INFORMATION SHOWN:
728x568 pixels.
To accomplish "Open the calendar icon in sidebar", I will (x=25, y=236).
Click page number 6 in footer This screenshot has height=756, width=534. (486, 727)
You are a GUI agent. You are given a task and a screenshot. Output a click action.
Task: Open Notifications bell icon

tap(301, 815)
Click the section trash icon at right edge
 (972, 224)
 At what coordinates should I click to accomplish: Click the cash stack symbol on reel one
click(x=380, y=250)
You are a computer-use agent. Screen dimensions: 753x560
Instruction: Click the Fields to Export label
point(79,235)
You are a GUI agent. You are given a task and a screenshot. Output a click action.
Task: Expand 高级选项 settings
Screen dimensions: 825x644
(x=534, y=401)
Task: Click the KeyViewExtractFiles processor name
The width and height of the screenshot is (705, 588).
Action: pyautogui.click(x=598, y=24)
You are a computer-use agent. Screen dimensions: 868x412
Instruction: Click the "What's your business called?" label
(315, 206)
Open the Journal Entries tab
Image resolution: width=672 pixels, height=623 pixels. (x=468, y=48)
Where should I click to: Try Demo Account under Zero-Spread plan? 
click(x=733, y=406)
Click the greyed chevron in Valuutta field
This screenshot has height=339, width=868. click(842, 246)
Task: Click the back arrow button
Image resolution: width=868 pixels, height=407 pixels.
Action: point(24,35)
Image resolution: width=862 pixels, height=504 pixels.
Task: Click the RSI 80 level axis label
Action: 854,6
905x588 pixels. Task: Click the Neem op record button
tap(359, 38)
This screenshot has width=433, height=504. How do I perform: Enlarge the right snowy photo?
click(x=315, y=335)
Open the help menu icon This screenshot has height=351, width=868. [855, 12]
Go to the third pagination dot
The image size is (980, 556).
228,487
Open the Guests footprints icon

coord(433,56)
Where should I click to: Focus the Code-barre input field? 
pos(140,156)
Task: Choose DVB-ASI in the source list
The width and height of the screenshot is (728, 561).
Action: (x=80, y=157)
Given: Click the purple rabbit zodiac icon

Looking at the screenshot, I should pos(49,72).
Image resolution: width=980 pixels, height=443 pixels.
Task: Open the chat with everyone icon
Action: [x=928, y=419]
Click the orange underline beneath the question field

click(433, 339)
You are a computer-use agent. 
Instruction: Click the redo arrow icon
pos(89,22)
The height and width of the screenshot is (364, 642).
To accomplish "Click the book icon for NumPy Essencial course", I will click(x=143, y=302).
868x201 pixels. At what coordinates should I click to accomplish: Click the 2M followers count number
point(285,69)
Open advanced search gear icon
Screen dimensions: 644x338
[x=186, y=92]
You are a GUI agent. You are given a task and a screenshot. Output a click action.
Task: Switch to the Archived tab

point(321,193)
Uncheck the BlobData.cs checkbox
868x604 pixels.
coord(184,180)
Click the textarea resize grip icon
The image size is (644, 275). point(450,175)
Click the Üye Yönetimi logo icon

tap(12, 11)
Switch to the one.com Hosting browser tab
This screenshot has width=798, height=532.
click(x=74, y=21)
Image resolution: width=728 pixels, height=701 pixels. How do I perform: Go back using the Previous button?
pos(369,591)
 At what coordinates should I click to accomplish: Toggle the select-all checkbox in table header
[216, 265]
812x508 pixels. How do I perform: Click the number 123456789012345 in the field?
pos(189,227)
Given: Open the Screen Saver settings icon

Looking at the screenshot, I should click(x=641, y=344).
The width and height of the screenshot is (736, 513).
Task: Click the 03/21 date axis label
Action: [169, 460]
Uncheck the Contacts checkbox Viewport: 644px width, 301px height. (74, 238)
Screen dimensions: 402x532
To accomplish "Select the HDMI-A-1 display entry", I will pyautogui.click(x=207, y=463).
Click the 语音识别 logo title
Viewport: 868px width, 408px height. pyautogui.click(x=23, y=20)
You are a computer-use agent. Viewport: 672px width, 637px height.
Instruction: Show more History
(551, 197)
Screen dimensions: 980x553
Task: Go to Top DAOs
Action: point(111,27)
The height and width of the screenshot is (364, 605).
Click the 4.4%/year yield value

WHAT TO DO: Examine the listing and count its lines containing the word "computer". State the count alone.

OUTPUT BELOW: 4